(Items from a data source)
○ ○ ○ ○ ○

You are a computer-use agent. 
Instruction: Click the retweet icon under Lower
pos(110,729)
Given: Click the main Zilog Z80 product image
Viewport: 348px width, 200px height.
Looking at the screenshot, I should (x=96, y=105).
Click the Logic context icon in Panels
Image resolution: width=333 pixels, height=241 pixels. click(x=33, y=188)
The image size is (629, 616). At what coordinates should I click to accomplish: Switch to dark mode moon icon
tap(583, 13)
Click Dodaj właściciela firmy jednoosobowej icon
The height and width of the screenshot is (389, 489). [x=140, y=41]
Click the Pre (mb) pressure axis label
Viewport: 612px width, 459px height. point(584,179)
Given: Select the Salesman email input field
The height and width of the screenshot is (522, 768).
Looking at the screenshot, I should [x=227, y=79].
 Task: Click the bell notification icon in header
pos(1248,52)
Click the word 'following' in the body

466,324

○ ○ ○ ○ ○

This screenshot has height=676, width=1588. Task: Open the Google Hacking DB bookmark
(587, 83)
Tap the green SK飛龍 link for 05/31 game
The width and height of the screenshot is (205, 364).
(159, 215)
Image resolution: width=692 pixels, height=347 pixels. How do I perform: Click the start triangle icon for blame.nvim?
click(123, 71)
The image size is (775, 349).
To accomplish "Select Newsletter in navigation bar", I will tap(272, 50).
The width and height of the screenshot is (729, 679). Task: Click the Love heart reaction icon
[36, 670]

○ ○ ○ ○ ○

Only the number is wanted: how many lines in the entries above contain the string "Select"?

# Task response
2